Since he uses wired networking primarily, readers here might be aware of collisions of the data packets that can cause bottlenecks and slow downs. Sometimes folks who have an extensive network in the home may be using hubs instead of switches. These can cause a lot of packet collisions, and force other devices to do the QOS work, which can slow the TX and receiving devices too. Hubs should be avoided in these architectures, and switches would be better - even a hub with auto-sensing dual speed, and/or is stackable, and/or at least has SNMP support can improve the situation. A switch is better.

This is not the condition here, because Jack P. did a test removing all competing devices, but it can help to be aware of these things. However, even with one device and a modem, the cable between them should have the fewest connections possible, or use the highest speed as the "backbone", so in the daisy chain, you want your main cable connected to the 100mps, or 1000mps ports in your switches/routers.
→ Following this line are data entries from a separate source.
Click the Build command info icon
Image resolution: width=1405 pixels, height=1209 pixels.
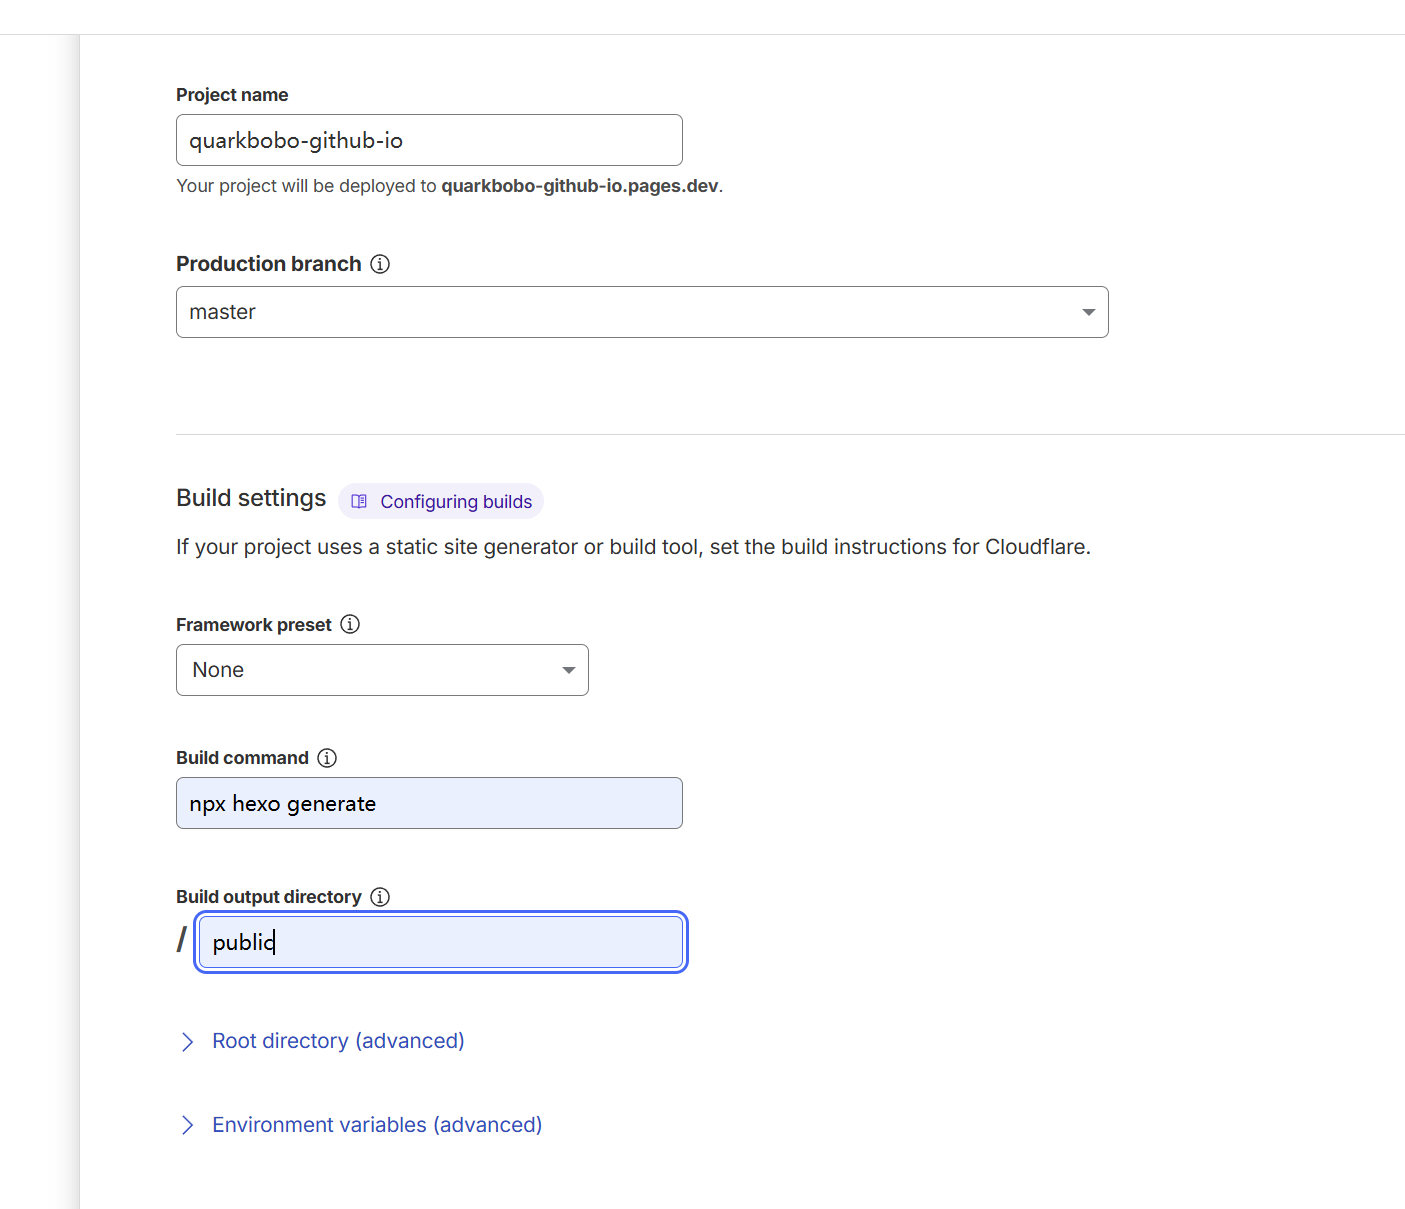(x=327, y=758)

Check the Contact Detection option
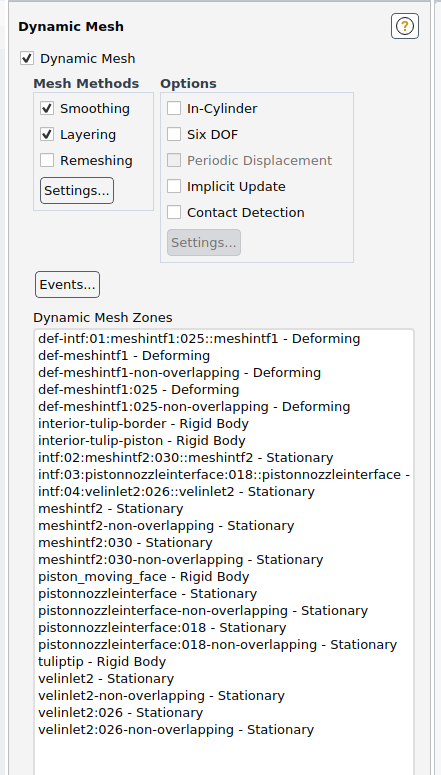pyautogui.click(x=174, y=213)
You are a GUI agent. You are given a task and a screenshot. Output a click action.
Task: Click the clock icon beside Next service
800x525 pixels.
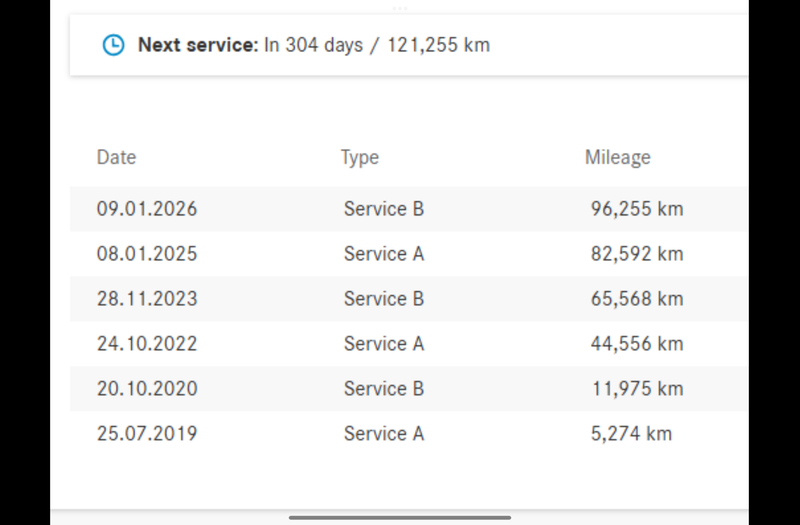(x=113, y=45)
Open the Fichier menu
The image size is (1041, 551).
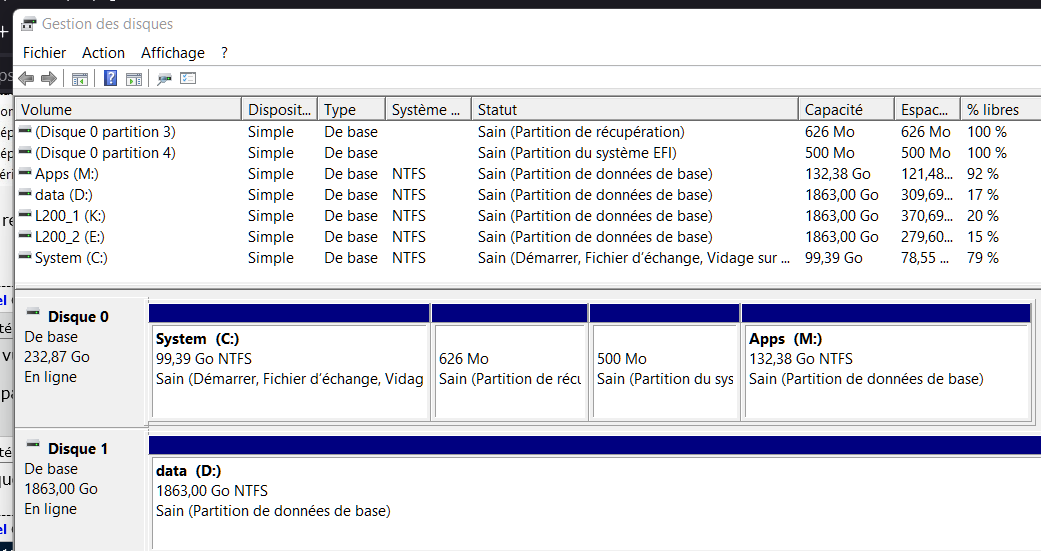(44, 53)
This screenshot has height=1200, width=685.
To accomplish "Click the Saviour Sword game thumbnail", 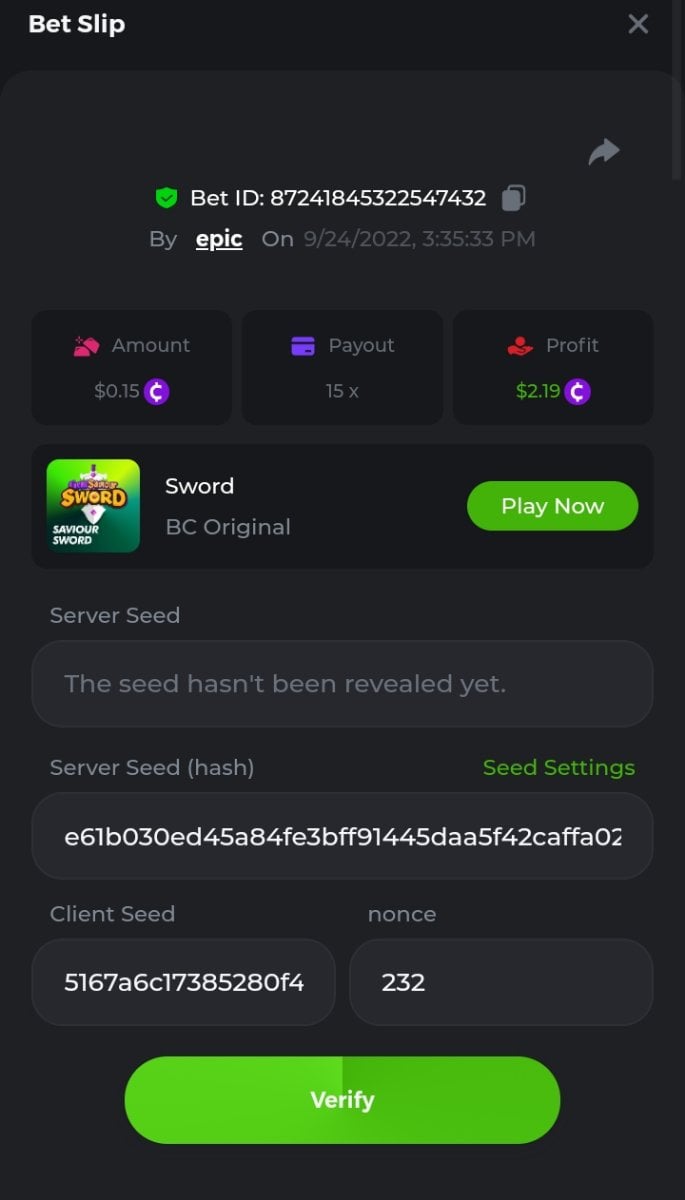I will [93, 506].
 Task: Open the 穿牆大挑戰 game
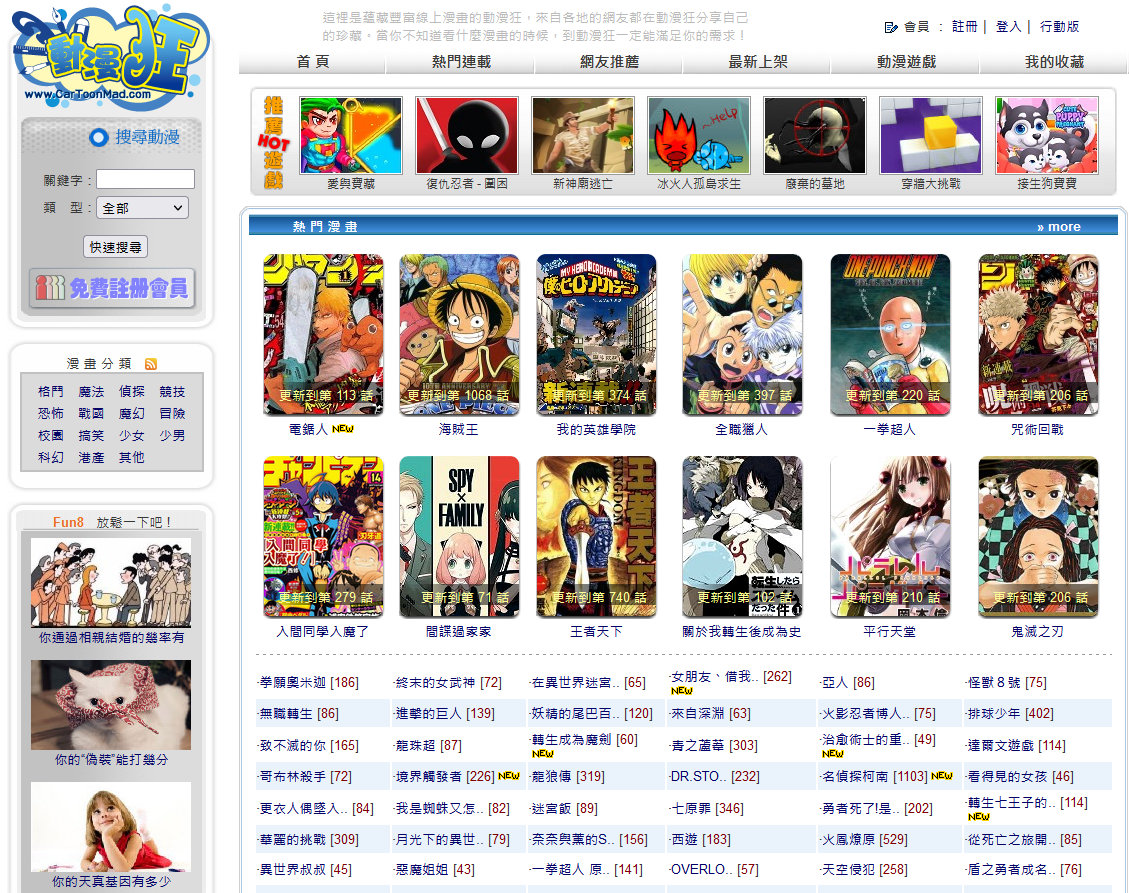tap(930, 134)
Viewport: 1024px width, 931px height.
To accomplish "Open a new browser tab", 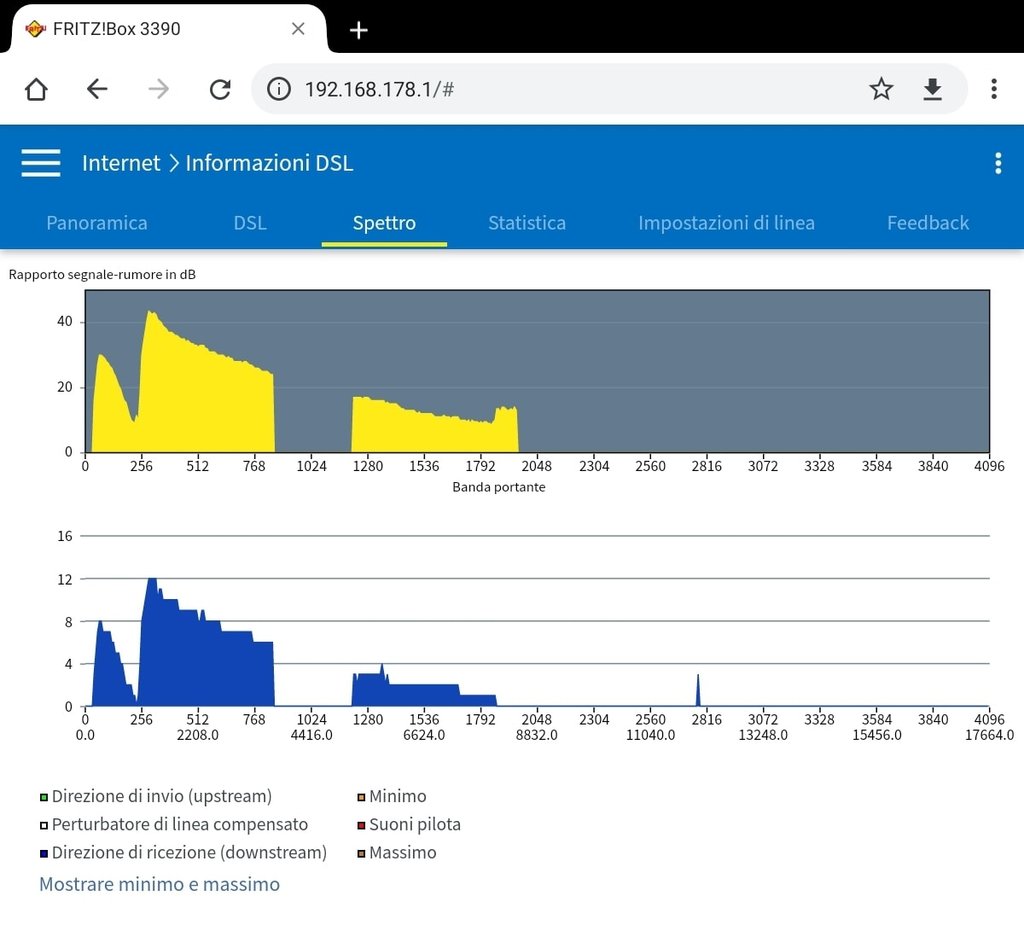I will [359, 30].
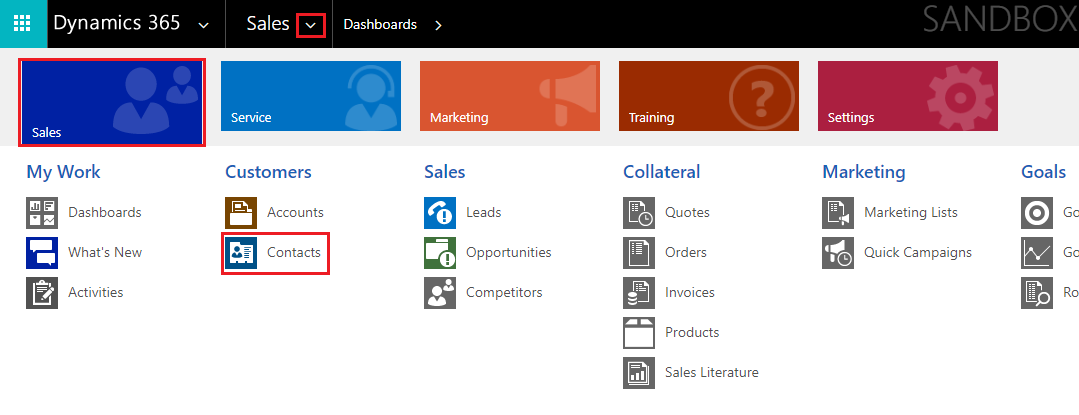Click the Accounts icon under Customers
Viewport: 1079px width, 415px height.
tap(241, 213)
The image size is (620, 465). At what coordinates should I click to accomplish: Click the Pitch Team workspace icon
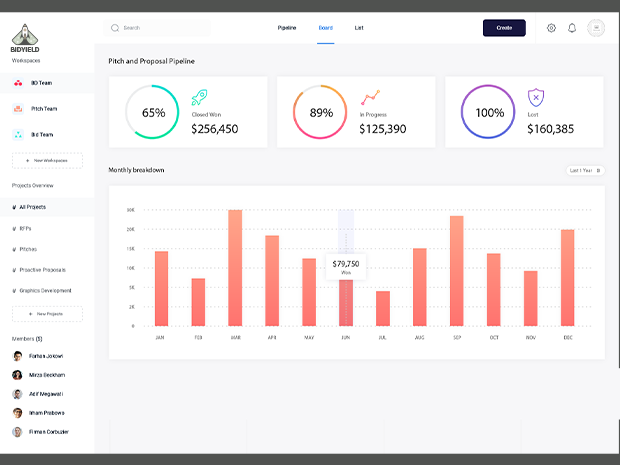pyautogui.click(x=19, y=109)
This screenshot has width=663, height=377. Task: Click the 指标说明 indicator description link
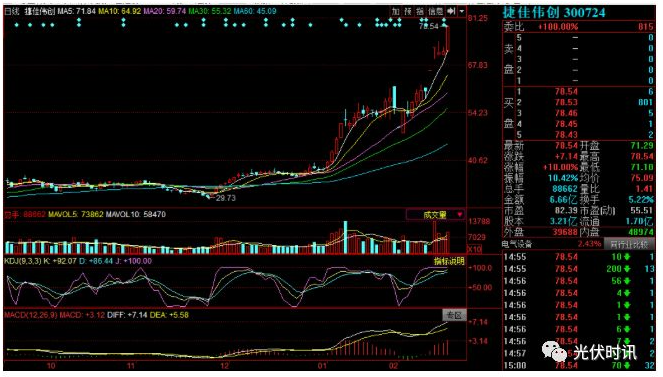click(449, 261)
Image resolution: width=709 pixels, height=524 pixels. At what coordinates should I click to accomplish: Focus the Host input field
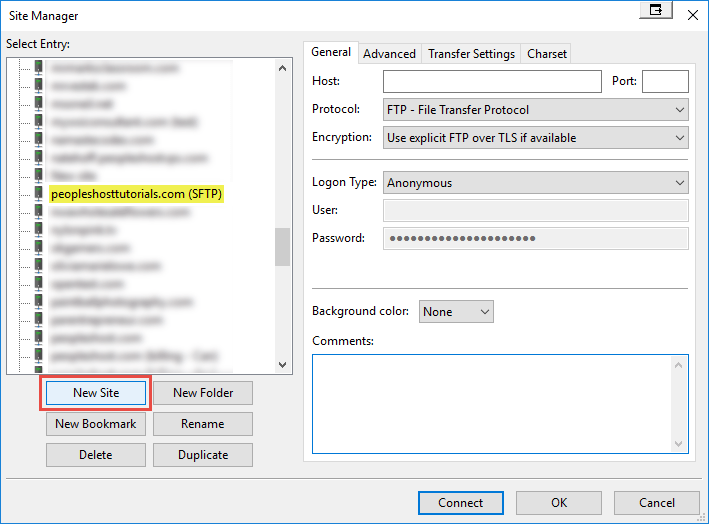pos(491,82)
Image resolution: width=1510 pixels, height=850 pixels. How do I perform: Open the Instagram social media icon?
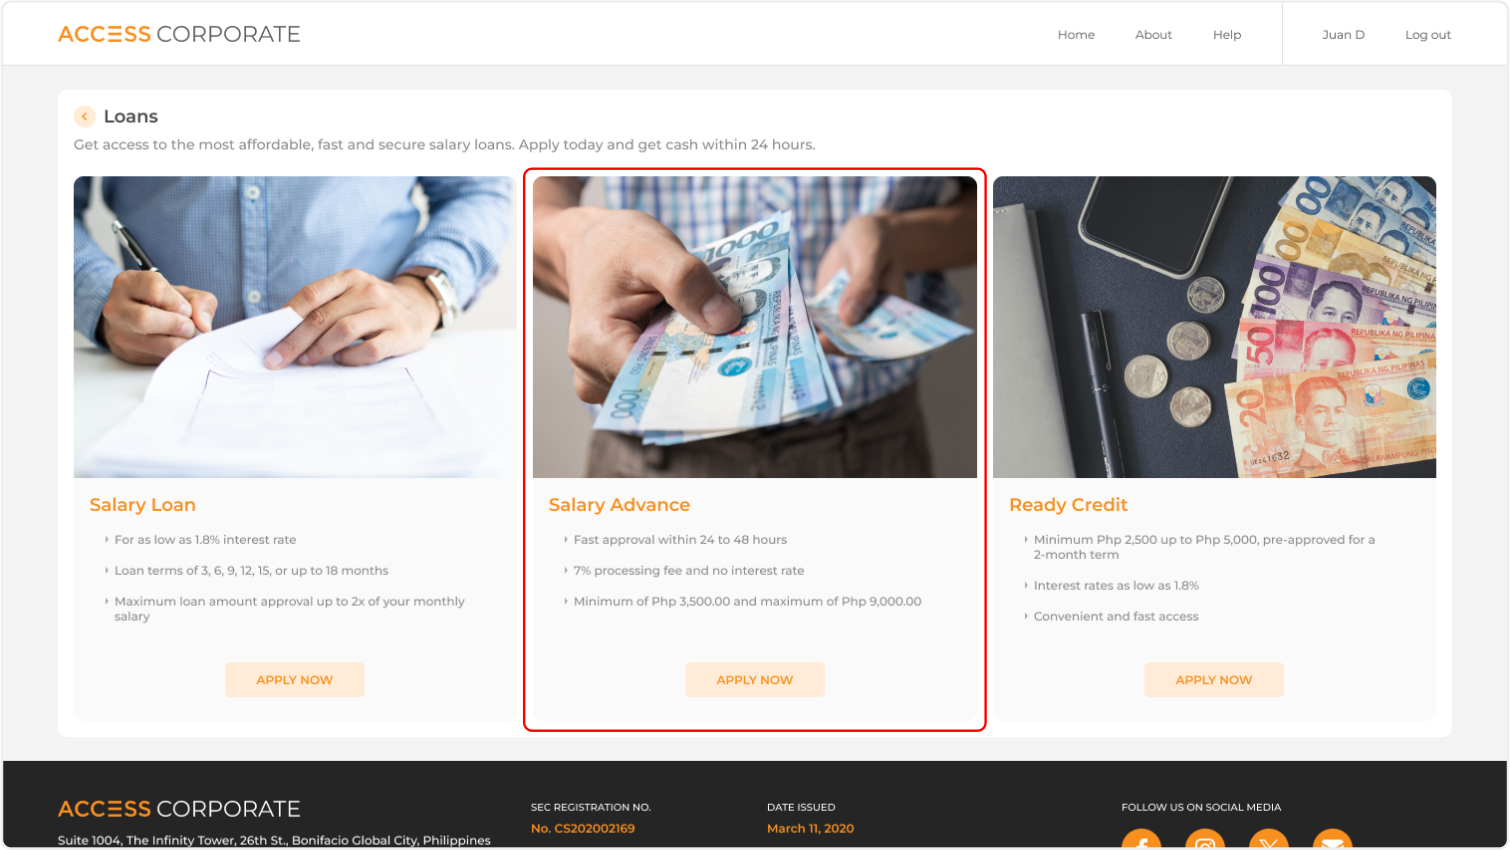[1205, 840]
If you rely on a NAS to provide HDTV streaming for an entertainment display or similar device, this can make these factors especially important, because the ISP connection has nothing to do with the interior networking speed you need with in home streaming. That is unless there is a DRM issue, but that is a whole other discussion.

Also length of cable and the rating of the cable can affect you if you are doing a lot of HD streaming. This can affect the network behind the router(LAN) because some folks are lucky enough to have an ISP with gigabyte service, and a lot of older networks only run 10/100mbs or use G wireless or slower. I'm only making these comments because he describes a fairly complex home network, the more connections you have, and the type of service you expect to use can bring up newer specifications as requirements. I'm sure subsequent comments here will cover this better than I am.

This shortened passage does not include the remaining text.